** Opening Data shown block **

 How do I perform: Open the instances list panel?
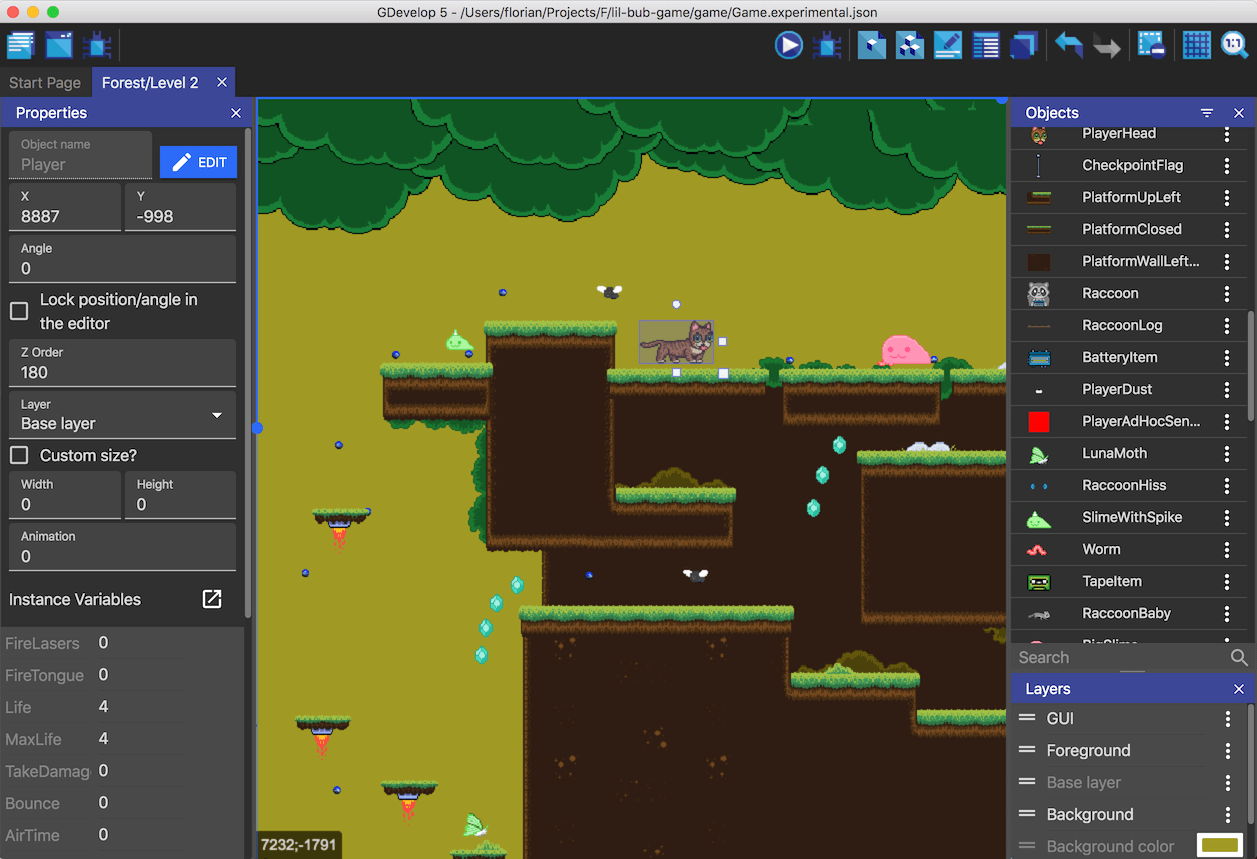tap(986, 44)
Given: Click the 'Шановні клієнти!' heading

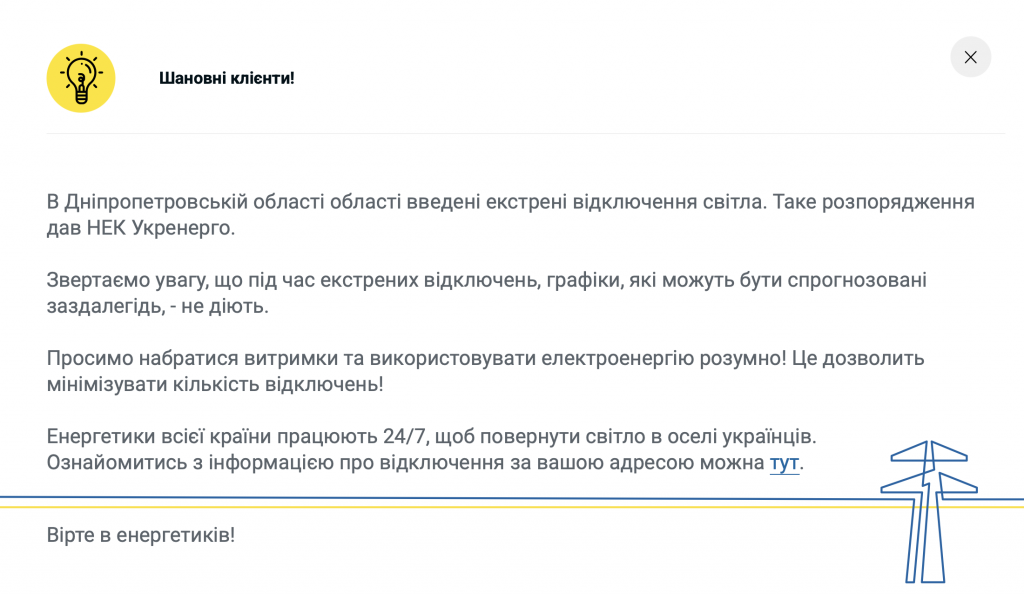Looking at the screenshot, I should pos(226,78).
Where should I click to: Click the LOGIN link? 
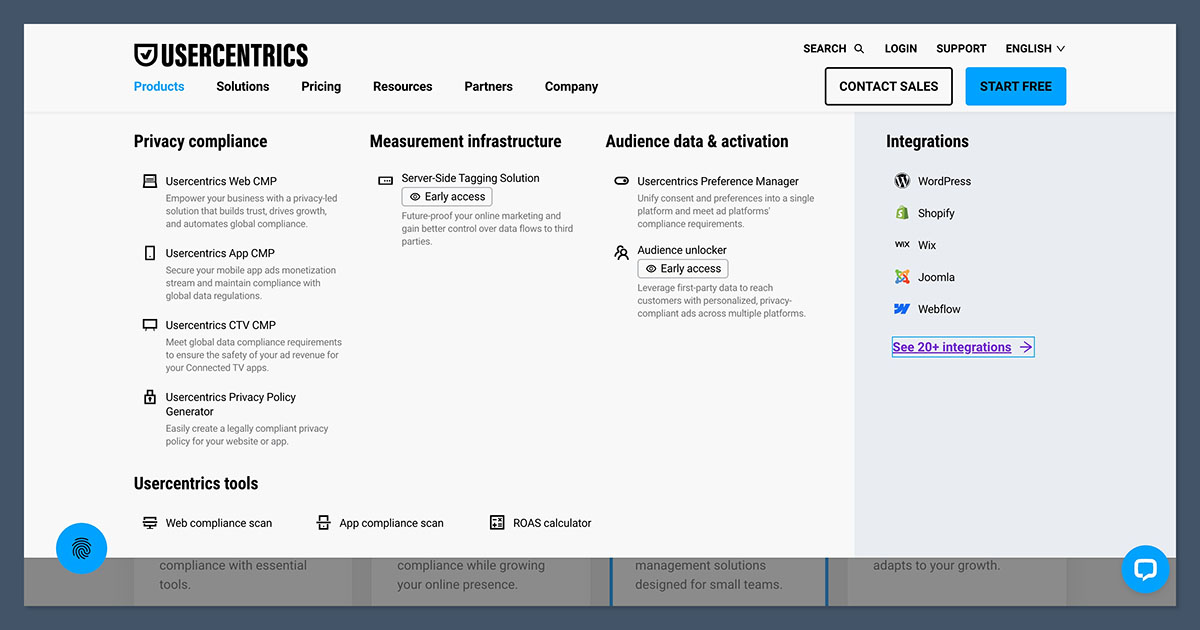pyautogui.click(x=900, y=48)
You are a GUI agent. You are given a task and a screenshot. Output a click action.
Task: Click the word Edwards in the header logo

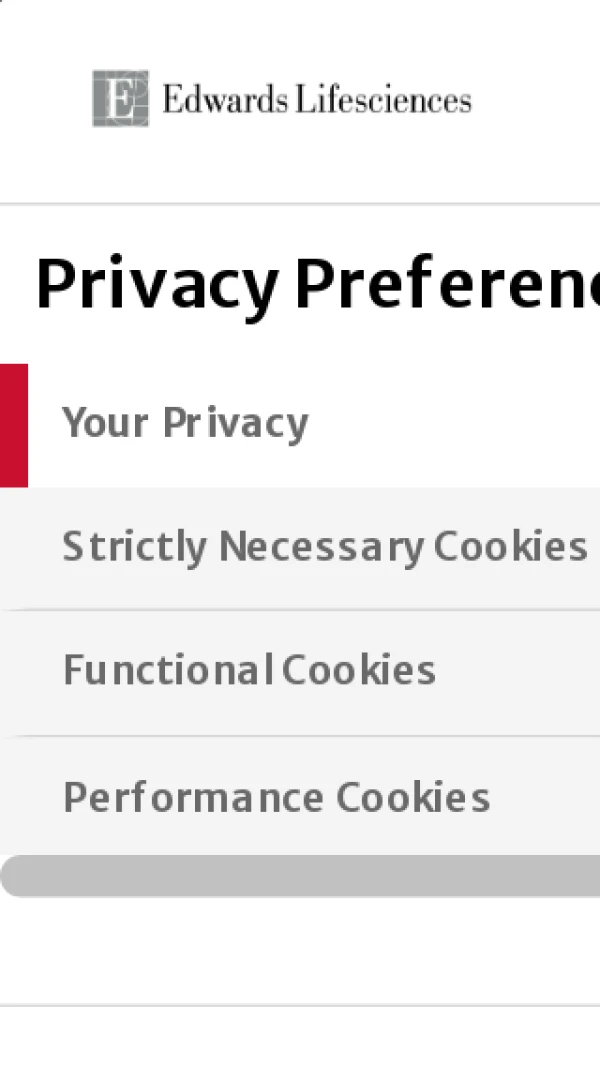[224, 100]
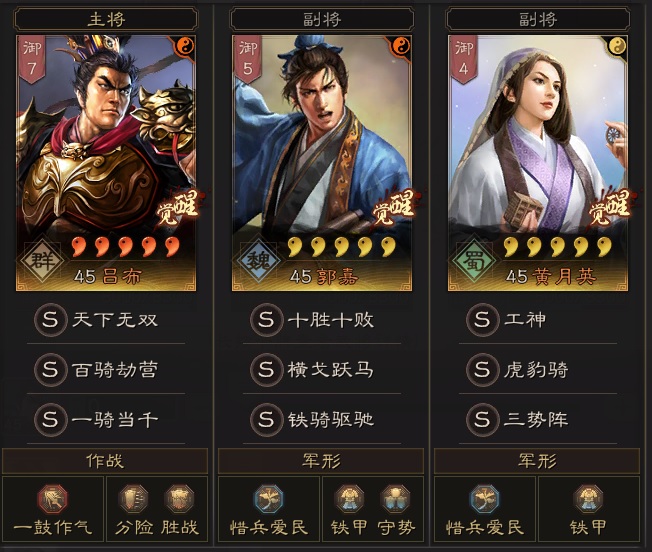Image resolution: width=652 pixels, height=552 pixels.
Task: Open the 吕布 general card portrait
Action: pos(106,163)

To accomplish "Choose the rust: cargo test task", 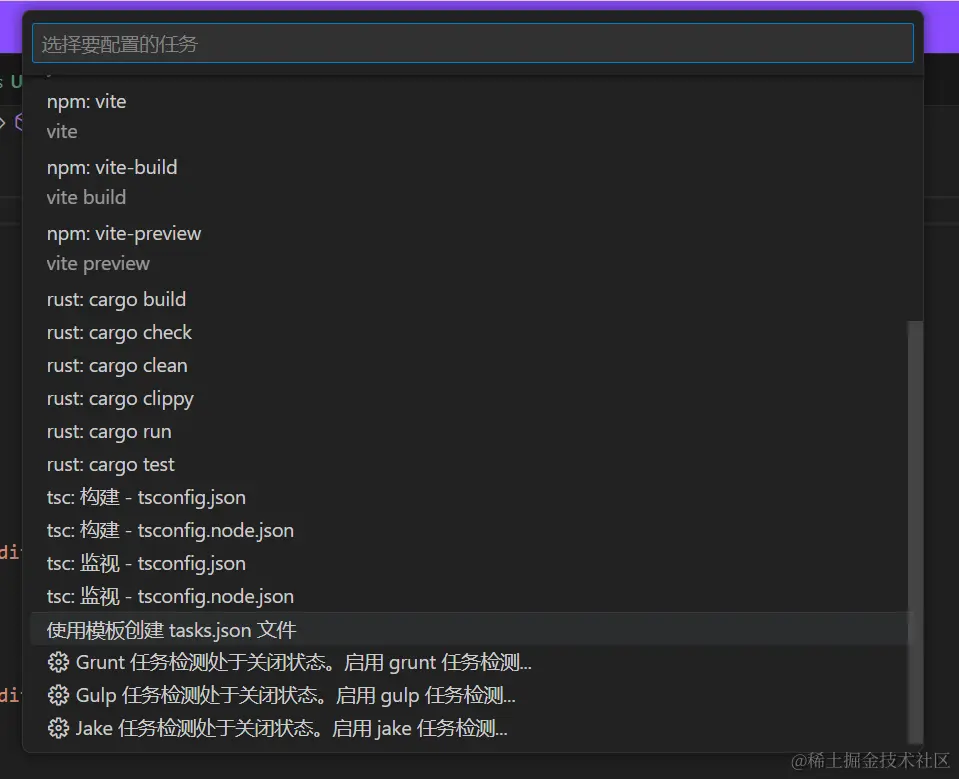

** Closing Data shown block **

Your assignment:
Skip every image and output the remaining records exactly.

Exercise output:
 How do I perform: Open the instances list panel?
tap(986, 44)
Given: Click the 'Шановні клієнти!' heading

Looking at the screenshot, I should pos(226,78).
Where should I click to: Click the LOGIN link? 
pyautogui.click(x=900, y=48)
You are a GUI agent. You are given a task and a screenshot. Output a click action.
Task: Click the word Edwards in the header logo

[224, 100]
Image resolution: width=652 pixels, height=552 pixels.
Task: Open the 吕布 general card portrait
Action: pos(106,163)

To accomplish "Choose the rust: cargo test task", 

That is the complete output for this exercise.